* Task objective *
Format the rows from the first line through the line containing "(670, 1116)", both included, as a JSON list of strings with one string per line, skipping blank lines. Leave the pictures out of the answer.

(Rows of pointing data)
— START —
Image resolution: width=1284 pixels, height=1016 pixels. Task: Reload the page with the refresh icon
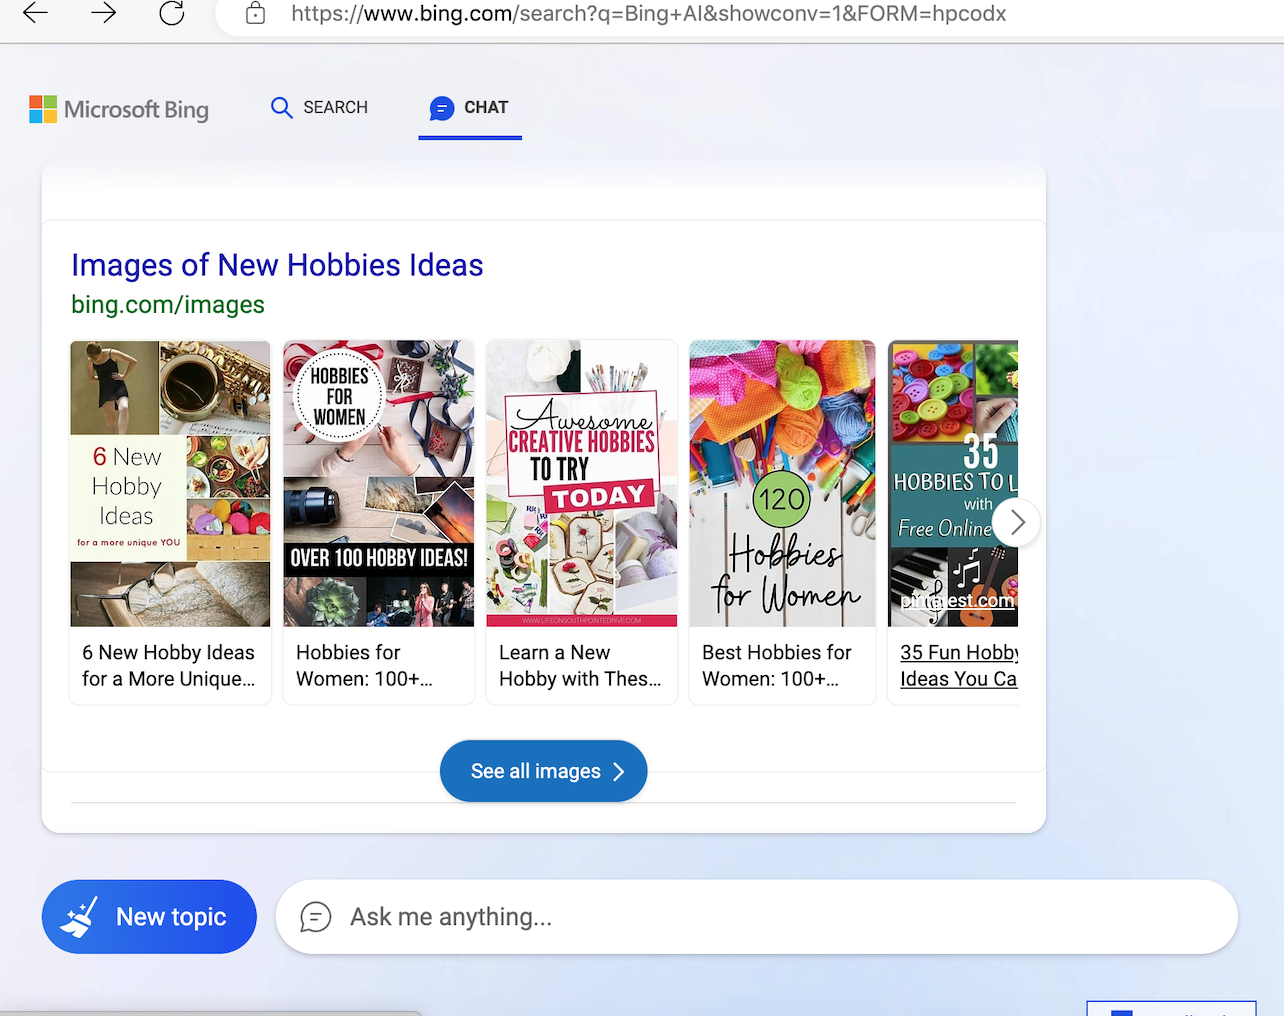click(172, 13)
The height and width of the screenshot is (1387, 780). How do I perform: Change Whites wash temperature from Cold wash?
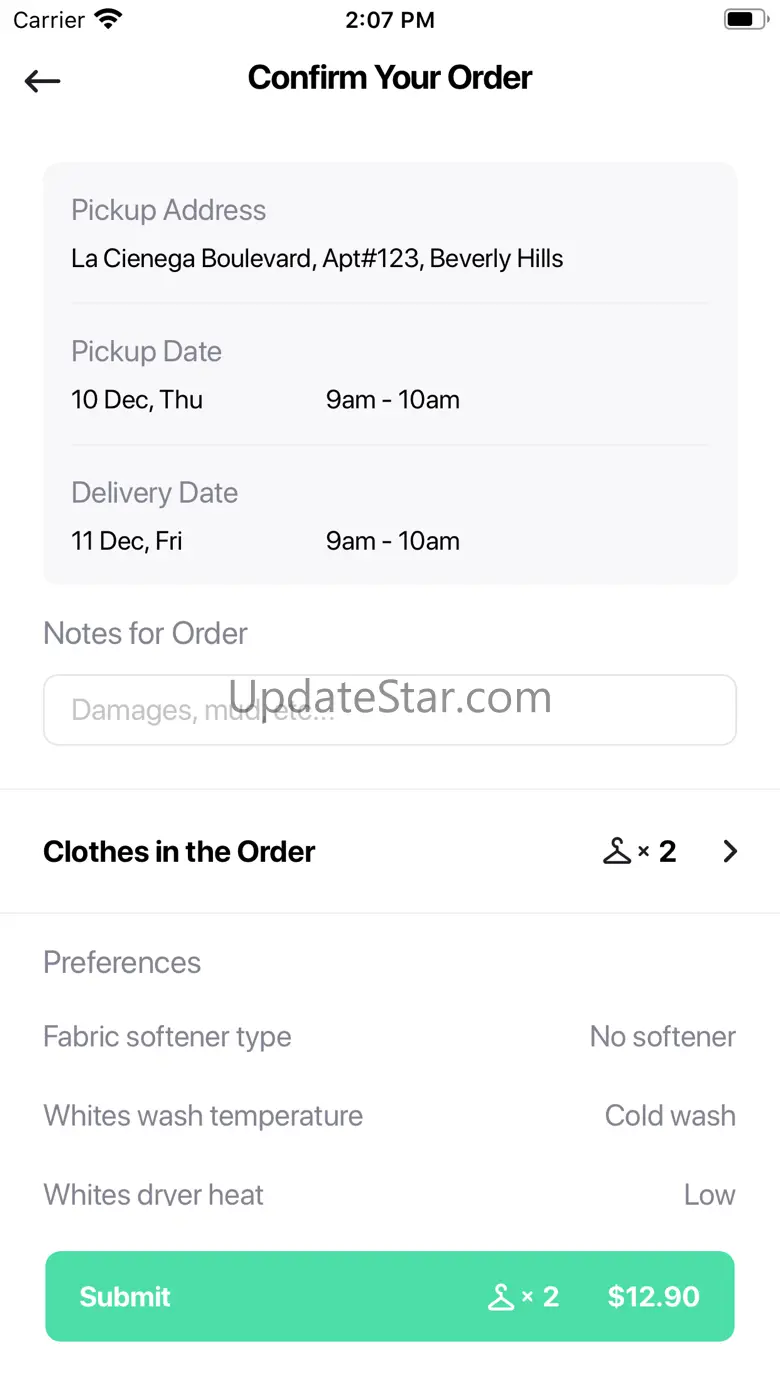(670, 1116)
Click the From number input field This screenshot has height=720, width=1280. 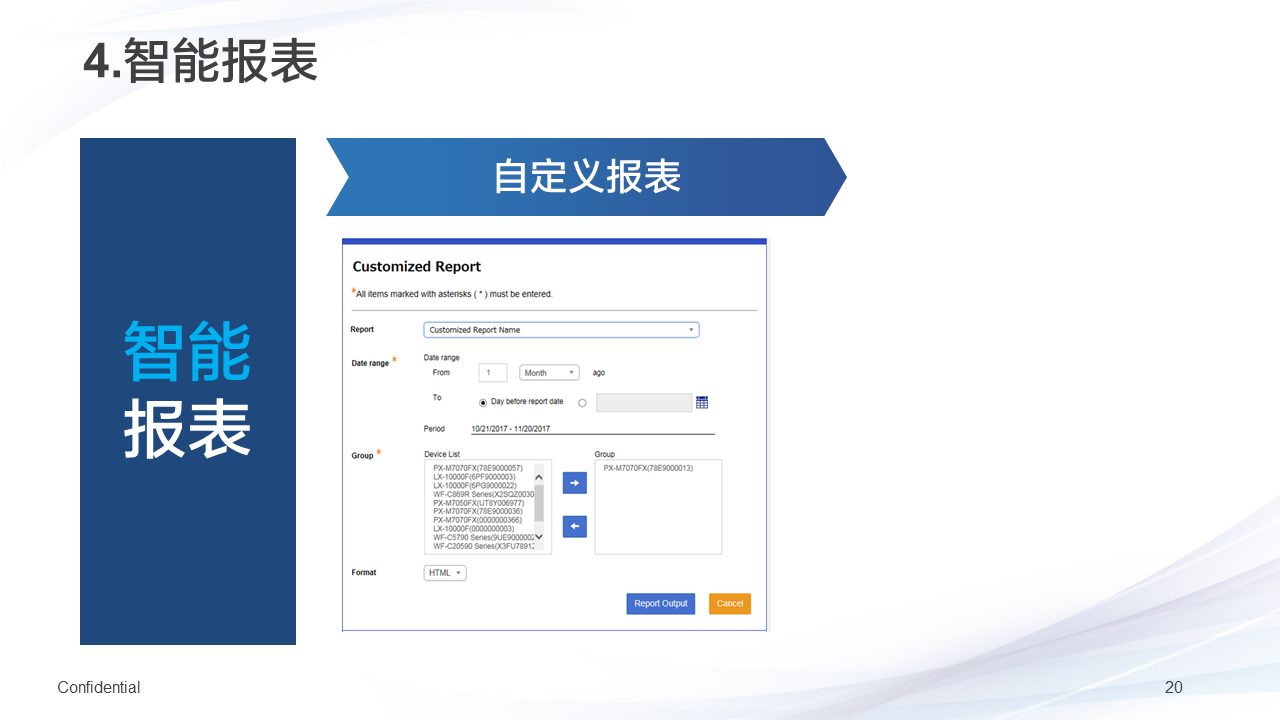[x=492, y=373]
— END —
* Solution to the problem *
[
  "Image resolution: width=1284 pixels, height=1016 pixels. Task: Reload the page with the refresh icon",
  "click(172, 13)",
  "The height and width of the screenshot is (1387, 780). How do I perform: Change Whites wash temperature from Cold wash?",
  "(670, 1116)"
]